Records contained in a dataset
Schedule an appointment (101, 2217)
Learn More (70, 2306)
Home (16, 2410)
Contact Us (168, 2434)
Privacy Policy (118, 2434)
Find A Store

■ **Work to complete**
Nothing in the data may be omitted; transcribe it exactly.

■ **Result of the exercise**
Schedule an appointment (101, 2217)
Learn More (70, 2306)
Home (16, 2410)
Contact Us (168, 2434)
Privacy Policy (118, 2434)
Find A Store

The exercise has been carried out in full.